**SUPPLIED TEXT**
Waiting for a kind reply,
Best regards

Dario Bonino
-- 
Ing. Dario Bonino, Ph.D

e-m@il: [hidden email] 
www: https://www.linkedin.com/in/dariobonino
<foaf:Person>
	<foaf:firstName>Dario</foaf:firstName>
	<foaf:surname>Bonino</foaf:surname>
	<foaf:msnChatID>[hidden email]</foaf:msnChatID>
</foaf:Person> 
Reply | Threaded
Open this post in threaded view
|

Re: [Stateful Functions] Help for calling remote stateful function (written in Python)

Bonino Dario

Dear Igal, dear List

Thank you very much for your reply. Your advice was crucial to overcome the issue. I have now created a TypedValue manually and successfully managed to communicate with the remote function in Python. Nevertheless, I am still facing a strange behavior regarding the invocation of the remote function.

I load messages to send to the remote function from a test CSV file. If the number of messages is high, i.e., over 6k my pipeline receives the function output as expected unless that the last entries of the file (3 or 4, depending on the run) are missing, even if they appear to be processed on the Python side. However, if I reduce the number of objects sent to the function, say to 1 or 2, I do not see any output from the Kotlin pipeline (of which an excerpt is reported it below).

private val REMOTE_GREET = FunctionType("com.me.try", "echo_user_id")
        private val GREETINGS = EgressIdentifier<TypedValue>(
            "
com.me.try",
            "out",
            TypedValue::class.java
        )

        @JvmStatic
        fun main(args: Array<String>) {
            val env = StreamExecutionEnvironment.getExecutionEnvironment()
            env.parallelism = 1
            val usersCsv = env.readTextFile("input/users.csv")
            val users = createUsersStream(usersCsv)
            val statefunConfig = StatefulFunctionsConfig.fromEnvironment(env)
            statefunConfig.factoryType = MessageFactoryType.WITH_KRYO_PAYLOADS
            val usersIngress: DataStream<RoutableMessage> = users.map { payload ->
                RoutableMessageBuilder.builder()
                    .withTargetAddress(REMOTE_GREET, "test")
                    .withMessageBody(
                        payload.f1
                    )
                    .build()
            }

            val predictEgress = StatefulFunctionDataStreamBuilder.builder("test")

**AVAILABLE DATA**
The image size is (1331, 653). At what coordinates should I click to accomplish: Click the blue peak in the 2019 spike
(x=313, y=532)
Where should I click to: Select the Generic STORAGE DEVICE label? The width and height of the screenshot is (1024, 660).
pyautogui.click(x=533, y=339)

**TASK REQUIREMENTS**
a) Name every identifier that the Kotlin code in the Stateful Functions thread declares with the keyword val.
b) Set down the Stateful Functions thread word for word, taking everything from "Dear Igal, dear" down to "reported it below).".
The lines have no connection to the Stateful Functions thread.

**ANSWERS TO THE EXERCISES**
a) REMOTE_GREET, GREETINGS, env, usersCsv, users, statefunConfig, usersIngress, predictEgress

b)
Dear Igal, dear List

Thank you very much for your reply. Your advice was crucial to overcome the issue. I have now created a TypedValue manually and successfully managed to communicate with the remote function in Python. Nevertheless, I am still facing a strange behavior regarding the invocation of the remote function.

I load messages to send to the remote function from a test CSV file. If the number of messages is high, i.e., over 6k my pipeline receives the function output as expected unless that the last entries of the file (3 or 4, depending on the run) are missing, even if they appear to be processed on the Python side. However, if I reduce the number of objects sent to the function, say to 1 or 2, I do not see any output from the Kotlin pipeline (of which an excerpt is reported it below).